▸ EXERCISE AIM
Can you copy out every one of the records below word for word, leaving the pictures out?
+---+
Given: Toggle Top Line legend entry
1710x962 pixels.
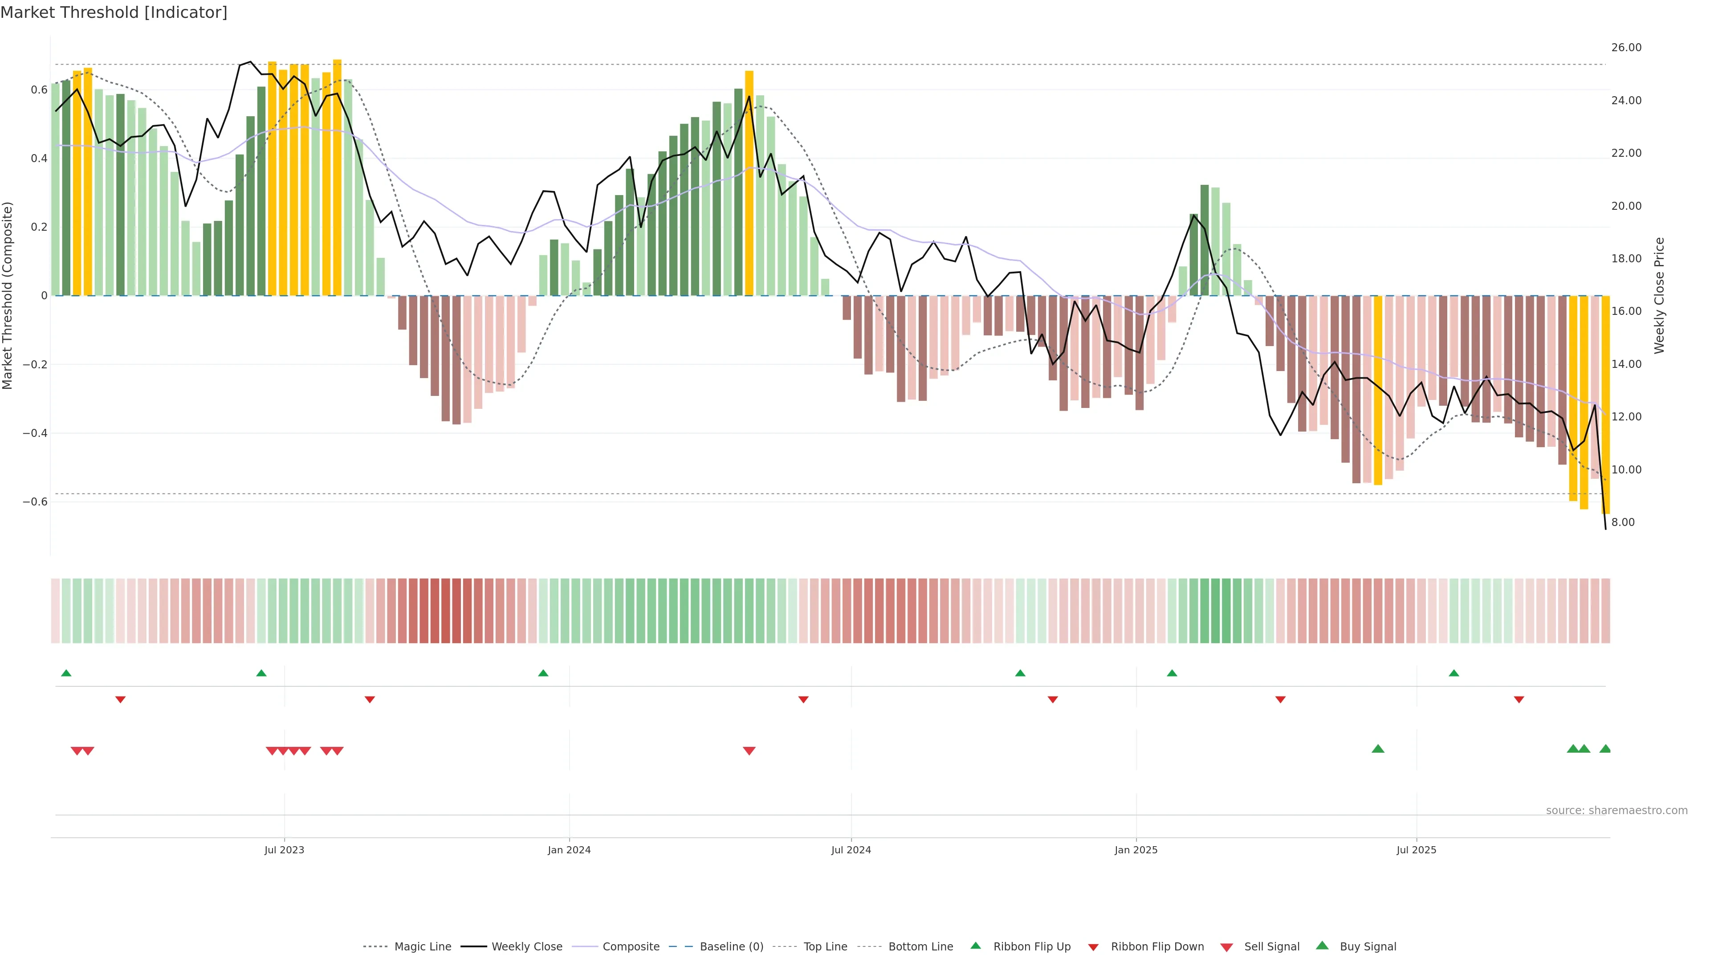Looking at the screenshot, I should pos(825,946).
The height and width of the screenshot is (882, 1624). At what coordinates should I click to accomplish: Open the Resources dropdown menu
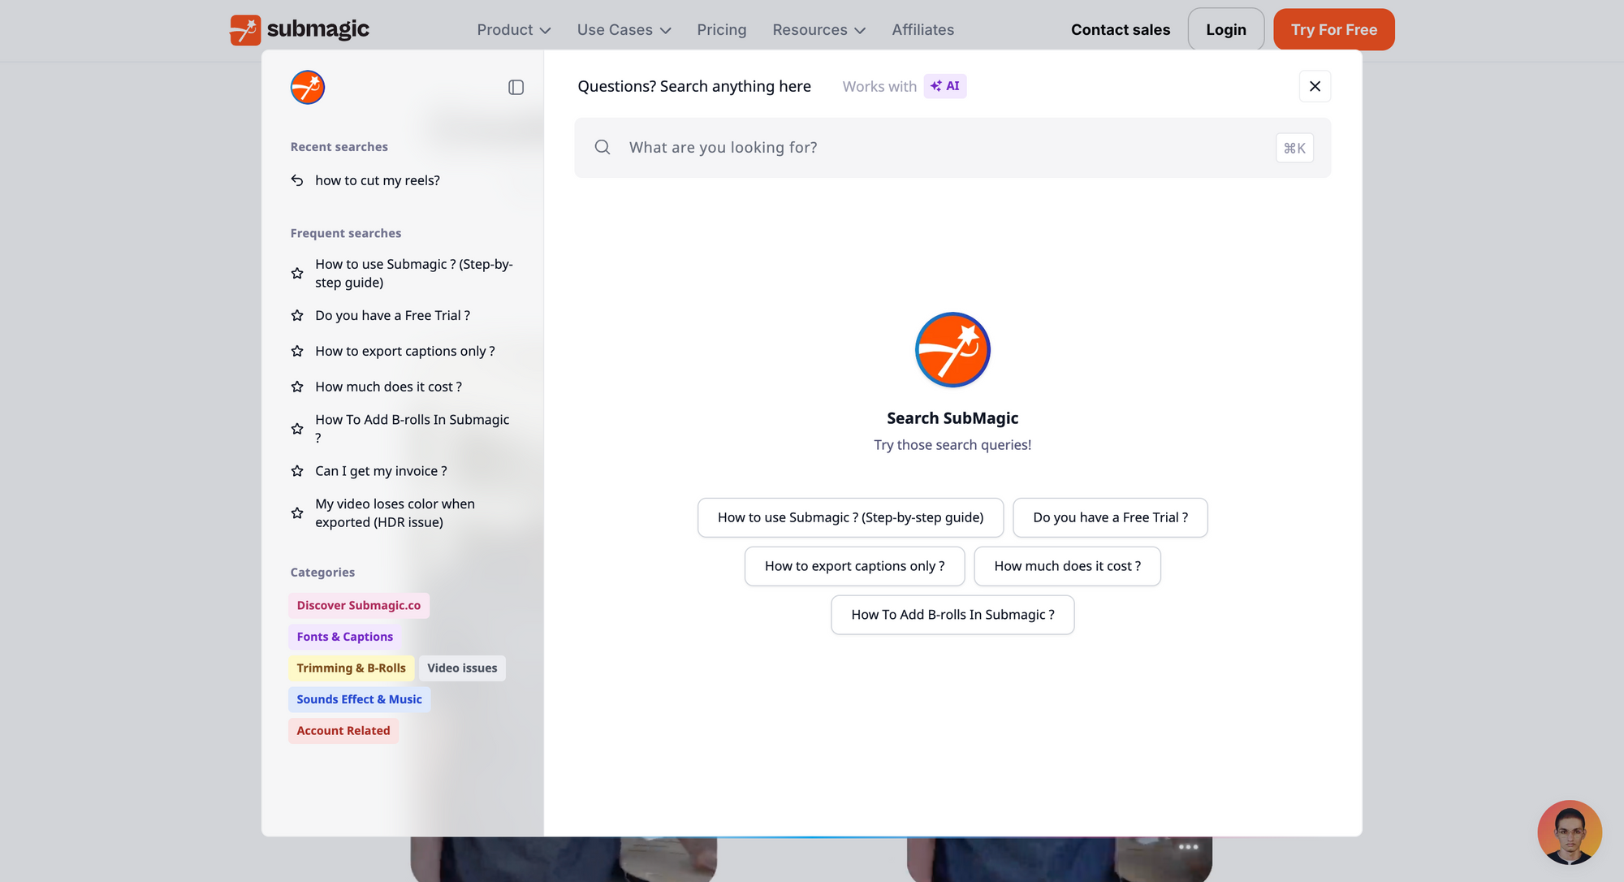pos(818,30)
+---+
▸ SOLUTION
Given: Toggle Top Line legend entry
1710x962 pixels.
Looking at the screenshot, I should pos(825,946).
The height and width of the screenshot is (882, 1624). At what coordinates should I click to accomplish: Open the Resources dropdown menu
pos(818,30)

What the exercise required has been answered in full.